Impostor Revealed : Con Artist’s Latest Ploy--Telling Truth
PORT RICHEY, Fla. — Maybe the truth always does catch up, but sometimes it’s too old and tired to make much difference.
That is what happened here in this retirement town, for 10 years the home of Dr. Robert Lee Gipson, Man of the Year, president of the Chamber of Commerce, member of the local Republican Executive Committee.
When people here recently found out that Bob wasn’t what he said he was, there didn’t seem much to say except: So what the heck. So he’s not a doctor of psychology. So he’s not a graduate of Berkeley. So he’s not even Bob Gipson.
To them, he had already been Bob Gipson so long that he might as well stay Bob Gipson forever. They elected him president of the Kiwanis Club.
And therein lies the peculiar morality tale of the con man whose best con was to change his name and go straight.
“I knew if I was ever discovered, these trusting people would stand behind me,” said Gipson, a plump and white-haired man. “A good liar is a good judge of people.”
Few are more proud of a good lie than Gipson, who has been continuously reinventing himself for most of his 67 years.
As a boy he was Gilbert Elmer Sharby, a chronic runaway who never made it past the eighth grade. He went on to become dozens of other people, most of them petty bunco men and passers of bad checks.
If there is a sucker born every minute, Gipson likes to think he was there to oversee many of the deliveries.
“I’ve got a fantastic memory, which is a must for a con man,” he said, a smile widening beneath his gray mustache. “The mind is like a filing cabinet.
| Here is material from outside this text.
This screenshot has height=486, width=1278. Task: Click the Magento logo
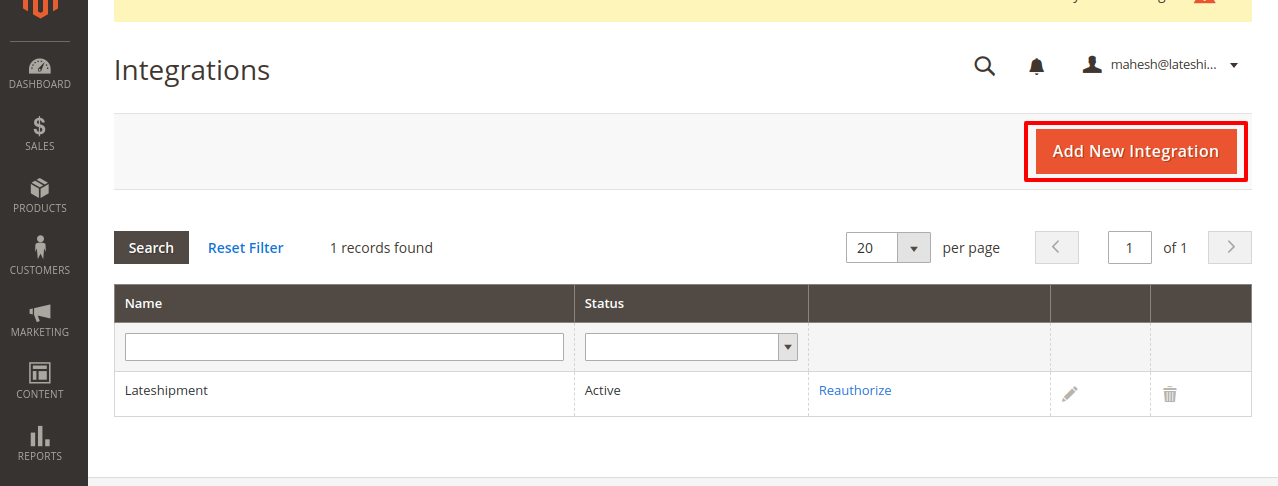(x=40, y=8)
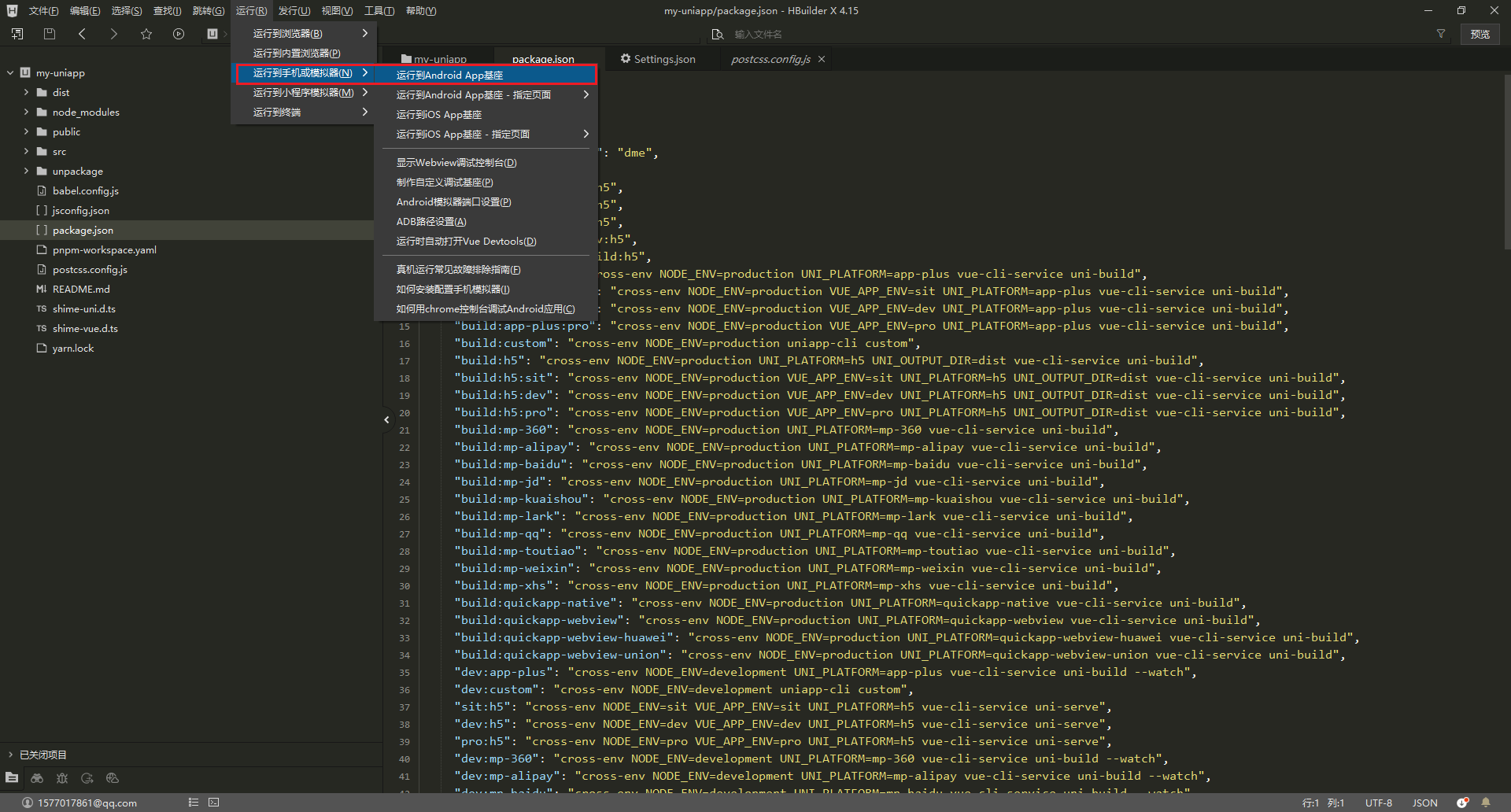
Task: Click the run play toolbar icon
Action: (179, 34)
You’ve got to train yourself to file away what you’ve said to who about what.”
These days, of course, Gipson is still a bit embarrassed that a local newspaper reporter got wise to him late last year.
“I had an easy cover, a good cover,” he said.
For more than a decade, everyone believed he was just another small businessman, a retired encyclopedia salesman who had come to Port Richey, just north of Tampa, and opened a locksmith store in the shopping village.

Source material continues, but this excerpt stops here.